Customer expectations in rural India are evolving and experiences are being compared across categories. JD Power’s 2017 India Tractor Product Performance Index and Customer Service Index studies reveal that as rural consumption shifts from necessities to premium products—cars, two-wheelers, TV and smartphones—tractor OEMs and dealers need to shed their beliefs on how to approach this customer segment. Value propositions to attract these new-age buyers need to focus not only on the product’s functional benefits, but also on addressing the requirements pertaining to the nature of application, type of land or soil, variety of implements used and individual needs of a particular demographic segment. Although rural incomes rely heavily on agricultural cycles and the customer remains price-conscious, low purchase prices are no longer the main driver for new product consideration.
As tolerance levels towards poor quality of products and services plunge, tractor OEMs and dealers need to work to win back customers’ trust. Service defection rates are rising among tractor owners. Such customers are gravitating towards unauthorised or local servicing options even within the warranty period. Reaching, acquiring and retaining today’s rural customers hinges on the adoption of unique tactics targeted at transforming customers’ day-to-day interactions with the brand. While tractor manufacturers improving product mix, their dealer network can assist them in brand-building efforts by instituting some key measures at every customer touchpoint, including pre-sale, at the point of sale, while initiating the service, and even post-servicing or repair. They can support the OEMs by maximising the value offering to the end-user.
Tractor OEMs and dealers also need to find unique ways to promote their products. Their offerings should make it easier for farmers to choose the right model based on specific requirements. One way is detailed demonstrations that explain product features and specifications, and educate customers on the correct usage of tractors for respective applications. In fact, our study found that customers who received a demonstration record a lower incidence of problems (47%) with their tractors, compared to those who did not (52%).

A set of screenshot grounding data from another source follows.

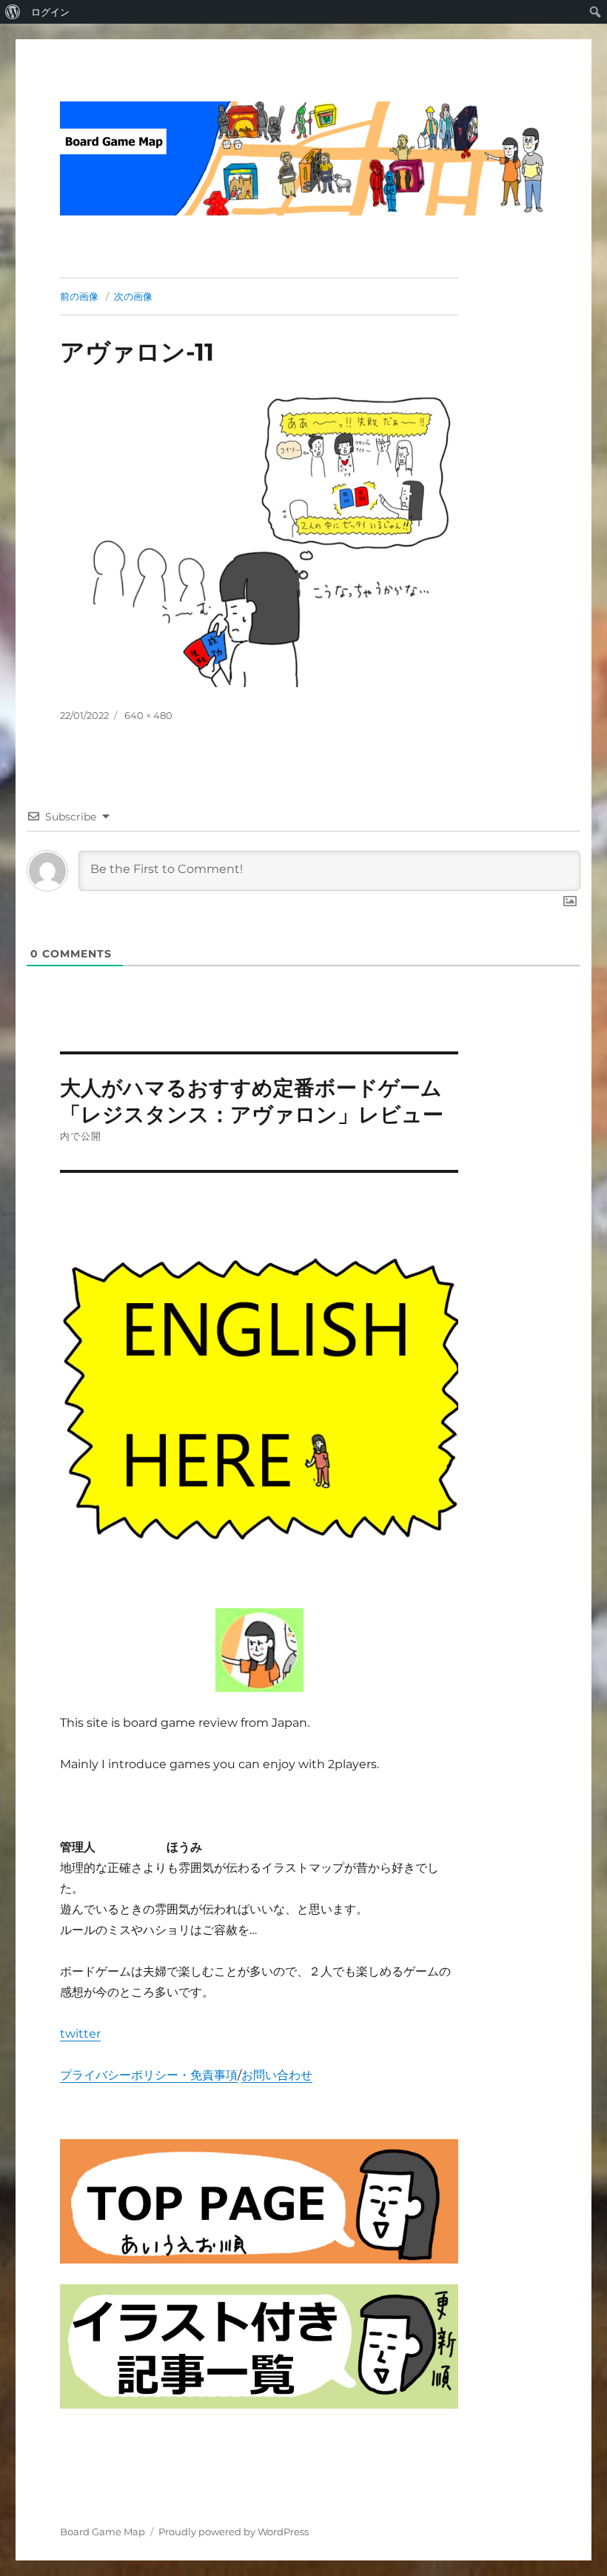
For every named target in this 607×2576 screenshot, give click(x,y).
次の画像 (133, 296)
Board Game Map (102, 2531)
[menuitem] (13, 12)
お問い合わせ (276, 2075)
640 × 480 (148, 715)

Despite the benefits, however, the data shows that the frequency of offering demonstrations has dropped from 72% in 2016 to 61% this year. In order to reap a bountiful harvest for their business, dealers need to go the extra mile to assure customers of the brand’s continued support.
Dealers should not only be willing to accommodate repair and servicing schedules as per customers’ convenience, and on-site where necessary, but should also contact tractor owners to remind them when their service visit is due. But this is not a common practice, with only 7% of tractor owners stating that their dealer contacted them to arrange for a routine service appointment, down from 13% last year. Lastly, success in this challenging sector requires the players to shift focus from aggressive selling and maximising short-term revenue, to providing farmers with the highest return on their investment. This will eventually help them establish credibility and scale-up profitably by creating a differentiated position in customers’ mind space.
An example of providing such an elevated service experience is returning the tractor to customers in a cleaner condition after servicing. Again, just 35% of tractor owners surveyed in this year’s study state that their tractor was returned in a condition that was cleaner than when they took it in for servicing, a decrease of 6% from 2015. With rural India being increasingly shaped by urban sensibilities and customers in the hinterland being exposed to higher quality of products and services, experiences in one industry are being effectively displaced by experiences in another. To manage these liquid customer expectations, the tractor industry needs to better understand their target audience whose experiences are being shaped by their interactions across sectors.